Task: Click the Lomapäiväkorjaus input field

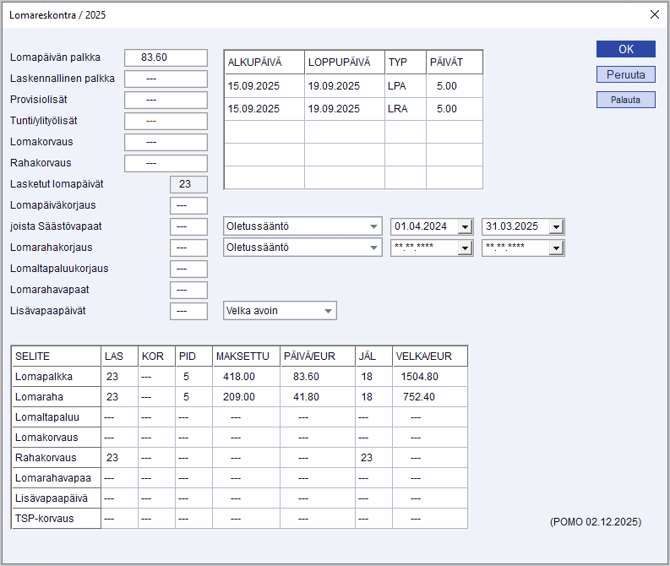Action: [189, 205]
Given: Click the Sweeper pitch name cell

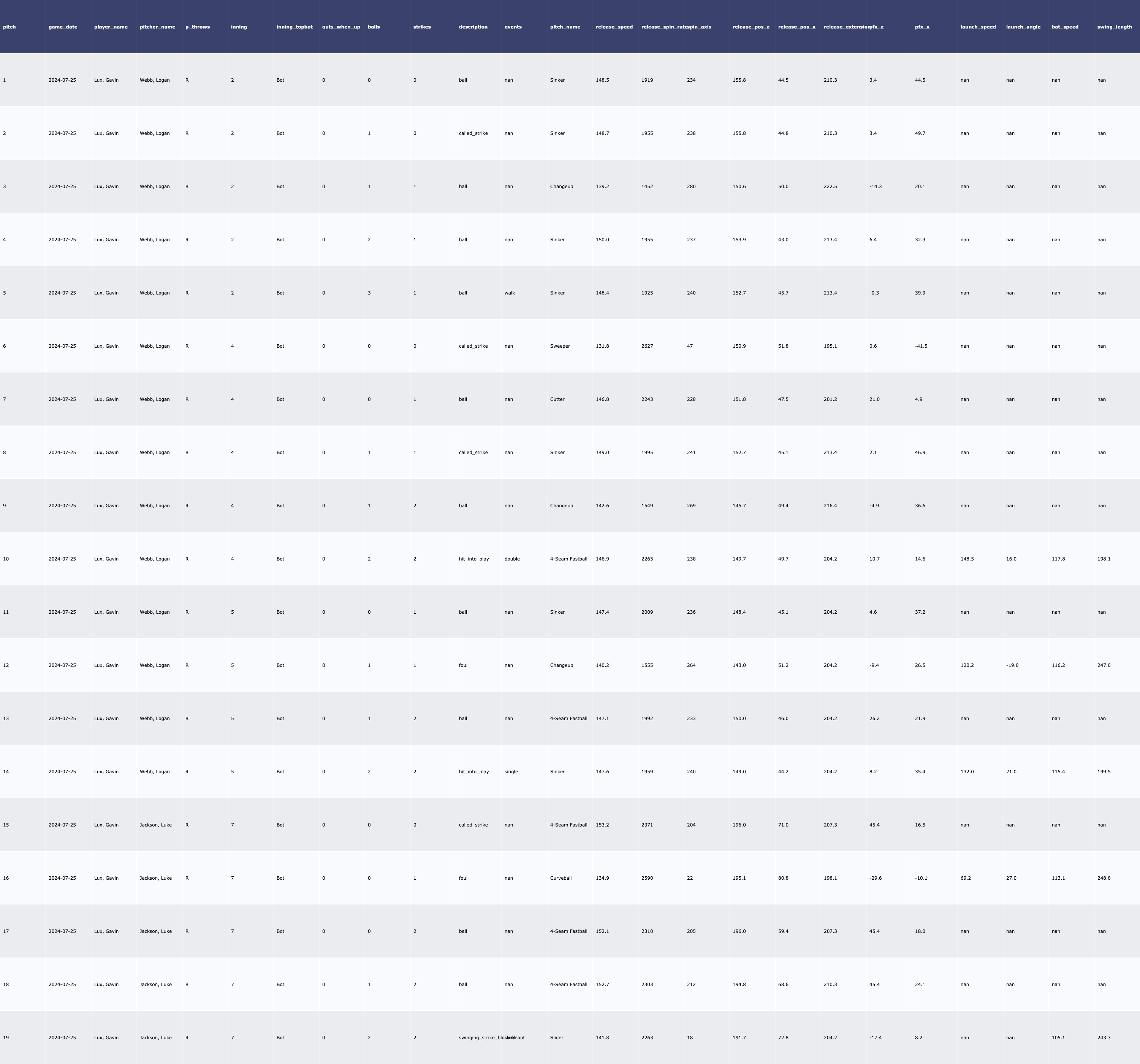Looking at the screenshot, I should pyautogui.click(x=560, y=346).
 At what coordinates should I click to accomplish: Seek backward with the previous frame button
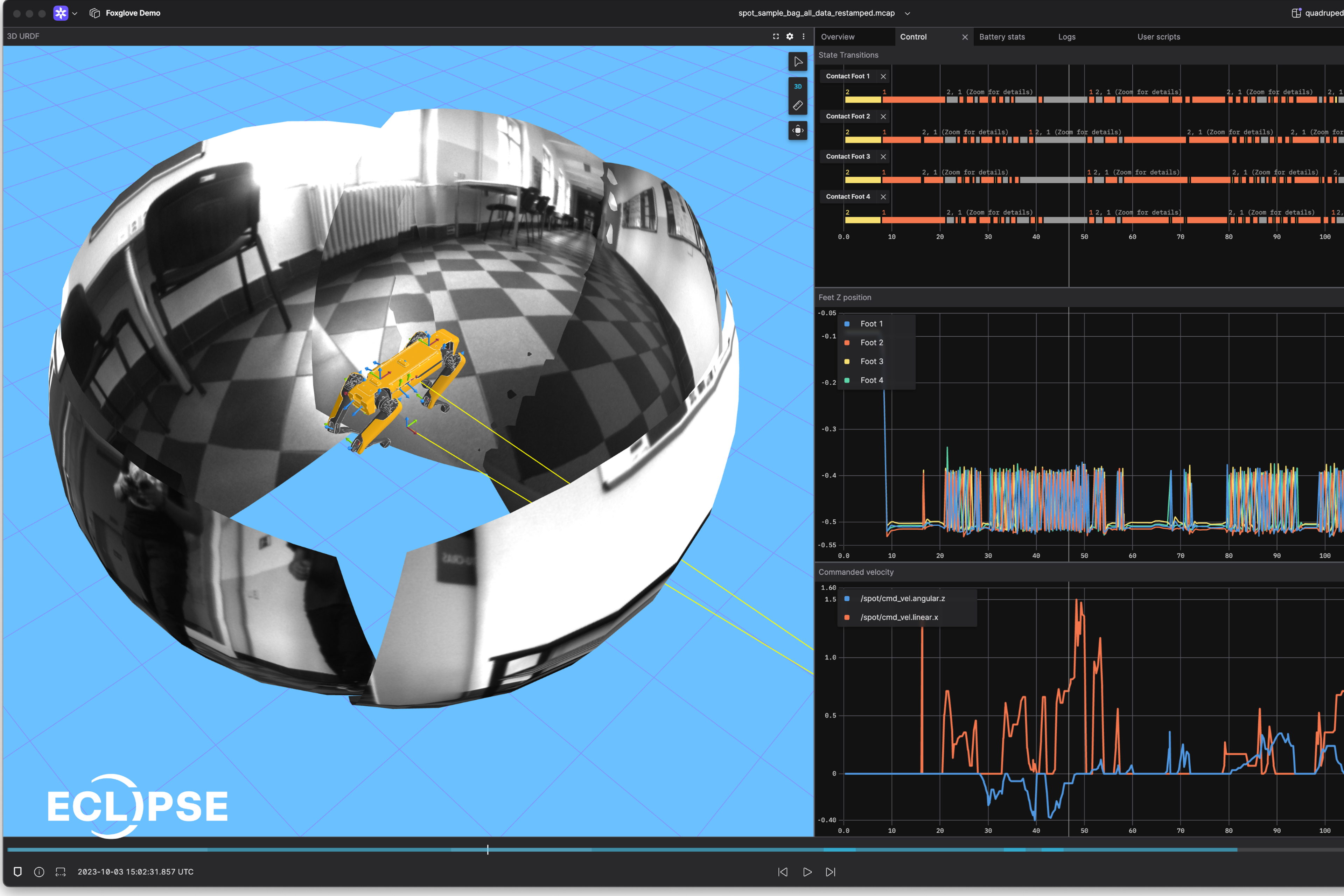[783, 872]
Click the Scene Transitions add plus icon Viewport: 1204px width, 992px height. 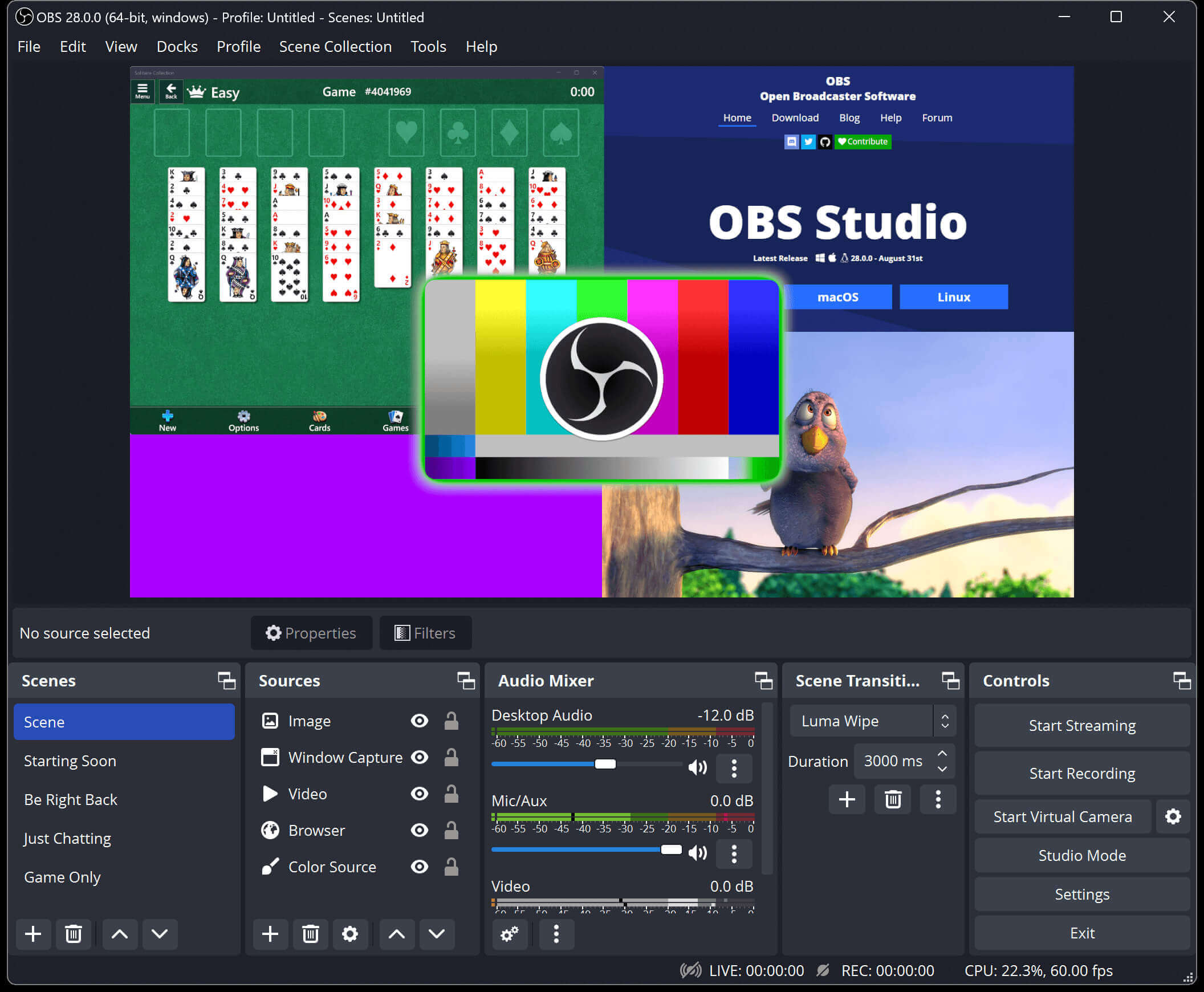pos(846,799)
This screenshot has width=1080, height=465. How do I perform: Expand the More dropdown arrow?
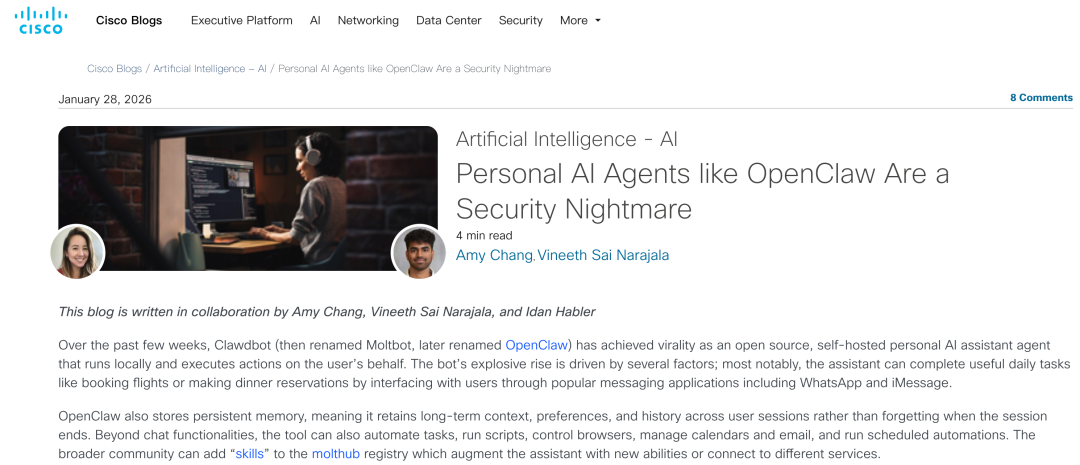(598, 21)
:::::
* _Description of the task_
Set out the stretch from the line containing "This screenshot has" through the end of the records as a numbered list, skipping blank lines and leaving the pictures out.

* _Exercise solution_
1. This screenshot has width=1080, height=465. How do I perform: Expand the More dropdown arrow?
2. (598, 21)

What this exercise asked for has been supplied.